F.J.F. – A razão que me fez aprofundar o estudo e desenvolvimento da heráldica vem de leituras sobre semiótica em Macau. A proximidade a Hong-Kong permitiu-me, também, ver o contraste no uso da heráldica. Com o meu regresso a Portugal, que era para ser apenas algo como umas férias para tratar de assuntos importantes, fundei com a falecida designer Mónica Kirsch um ateliê e conseguimos colocar o nosso trabalho a nível internacional. O ateliê tomava todo o tempo sem margem para férias ou normais fins-de-semana, impedindo-nos de dar resposta a qualquer outra ocupação.

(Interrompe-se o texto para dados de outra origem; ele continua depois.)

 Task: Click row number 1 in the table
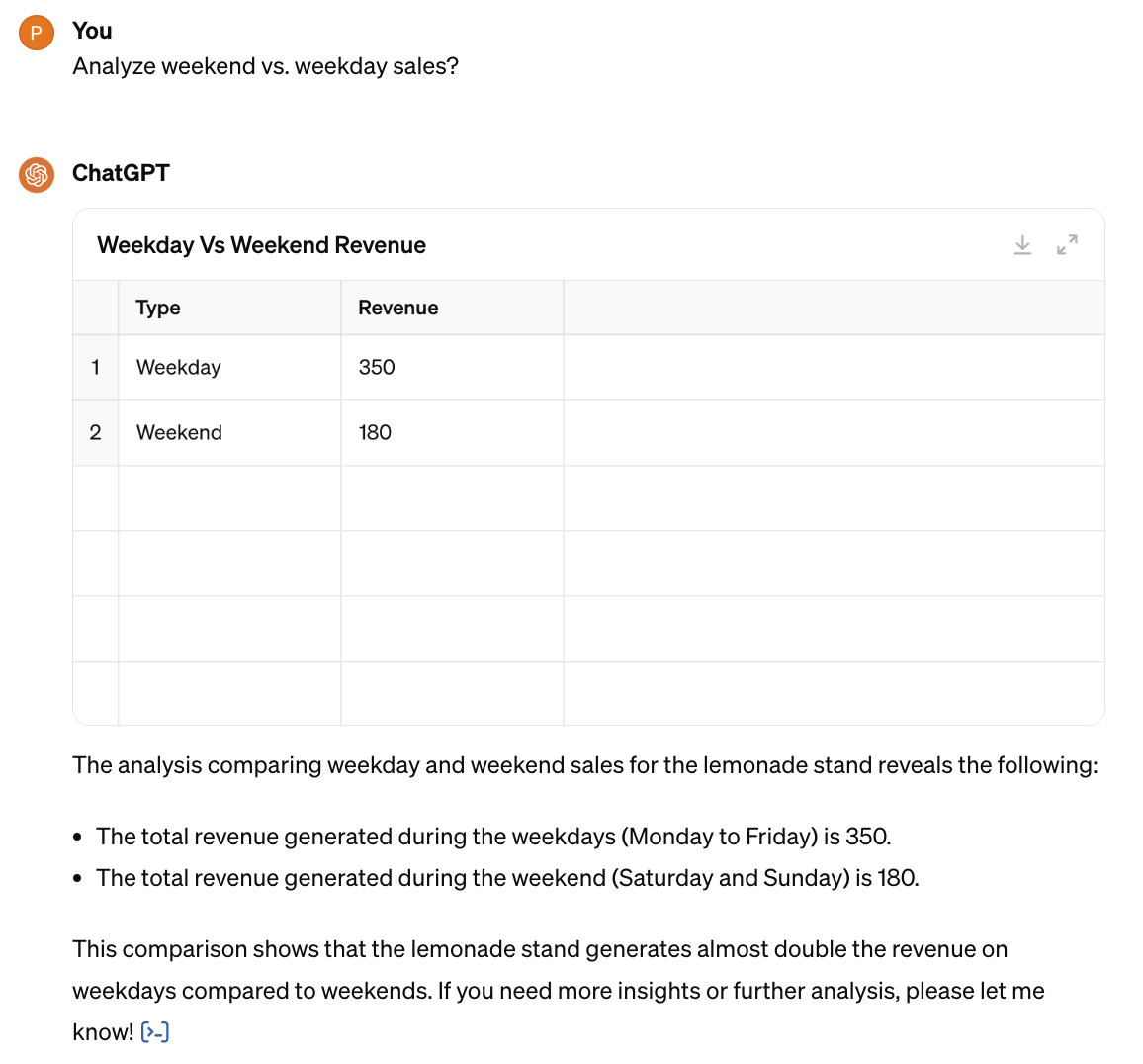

CL – Continua a pintar ou a heráldica ocupa todo o seu tempo?
F.J.P. – Como já referi, o número e a qualidade exigida, no ateliê de heráldica agora extinto, não me permitia ter tempo para voltar aos pincéis com a excepção de algumas ilustrações de heráldica pintadas a óleo sobre pele que serviram para capa de livro ou meramente para expor. Depois, tendo perdido o ateliê de pintura, com o passar do tempo estou à espera de reunir condições para poder regressar às telas e conseguir conciliá-las com o estudo e trabalho no desenho heráldico.
CL – O brasão está associado à nobreza. Porque razão há famílias com brasão e outras não?

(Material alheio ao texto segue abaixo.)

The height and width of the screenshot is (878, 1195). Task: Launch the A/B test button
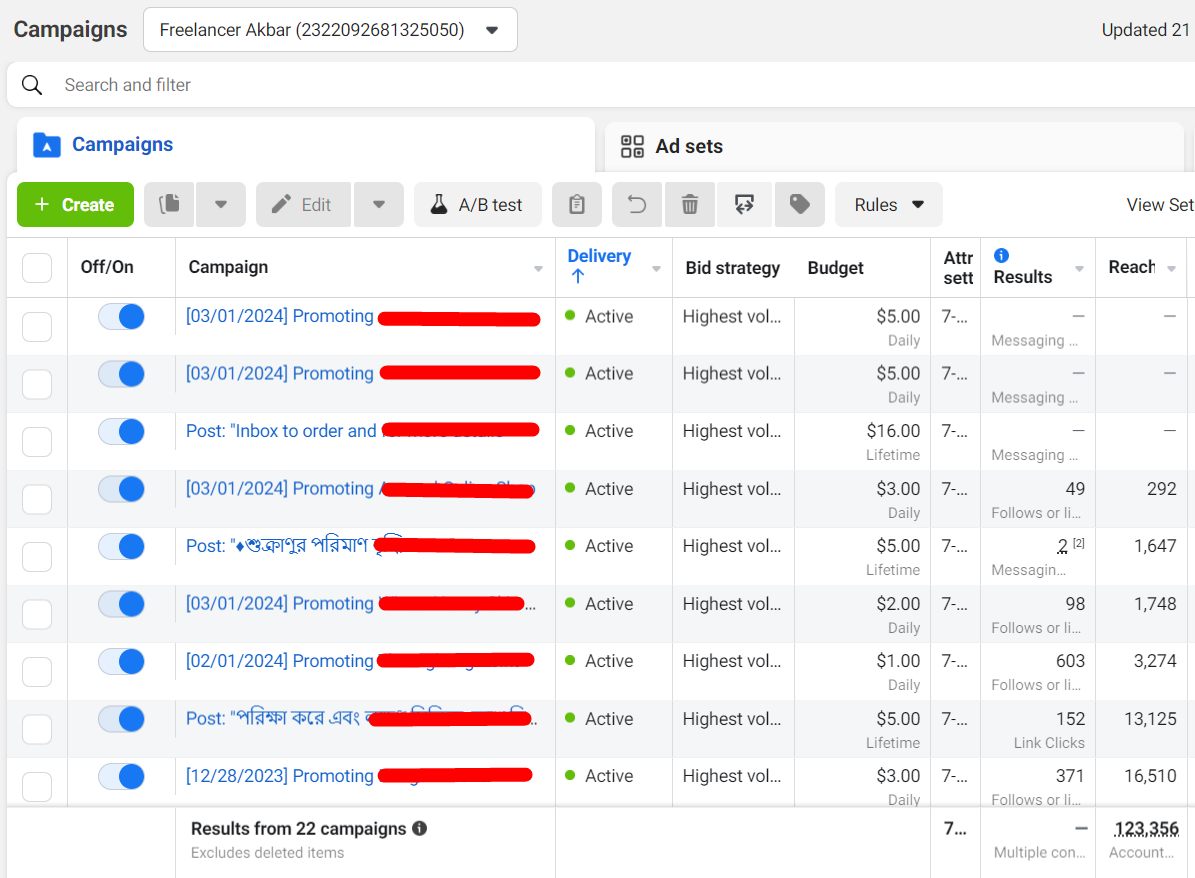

F.J.P. – Uma reforma de D. Manuel I pôs fim ao uso de armas fora da nobreza. O exemplo que nos chega de alguns países continua a ser o uso de armas, especialmente na burguesia mercantil. Em Portugal apenas aqueles que tenham carta de armas passado por cartório especial podem usar armas. Há no entanto o que se designa por armas assumidas, que se não forem cópias de armas existentes será legítimo o seu uso e passagem a sucessores. Uma das batalhas que vou travando é mesmo sobre o que com o desenho heráldico se pode representar, já que não é um exclusivo da nobreza como se ouve amiúde. O brasão da cidade ou da aldeia, o brasão que representa a colectividade ou outra qualquer entidade possui longevidade e capacidade de evocação de valores que até o mercado recorre ao imitar brasão como adereço. Vemos como logótipo um brasão de armas, por exemplo, no rótulo da garrafa de vinho, no brasão como adereço em casaco, t-shirt, ou em tantas outras aplicações em que tantas vezes quem usa não se questiona sobre o significado. Dos meus trabalhos de design gráfico, no Instituto Cultural de Macau, destaco o uso da Cruz da Ordem de Cristo para iconografia do 10 de Junho, no início dos anos 90, não só pelas razões fáceis de associar mas também por ter visto, em livro, o festival de Tanegashima. Ali, no Japão, a Cruz significava Portugal, mas em Macau, quase ali ao lado, este magnifico desenho era ignorado com as imagens do 10 de Junho sem sinal de portugalidade. Hoje verifico, com emoção, que a Cruz da Ordem de Cristo possui em Macau utilização e aparece até na pintura dos artistas locais. Isto também se pode considerar um uso da heráldica.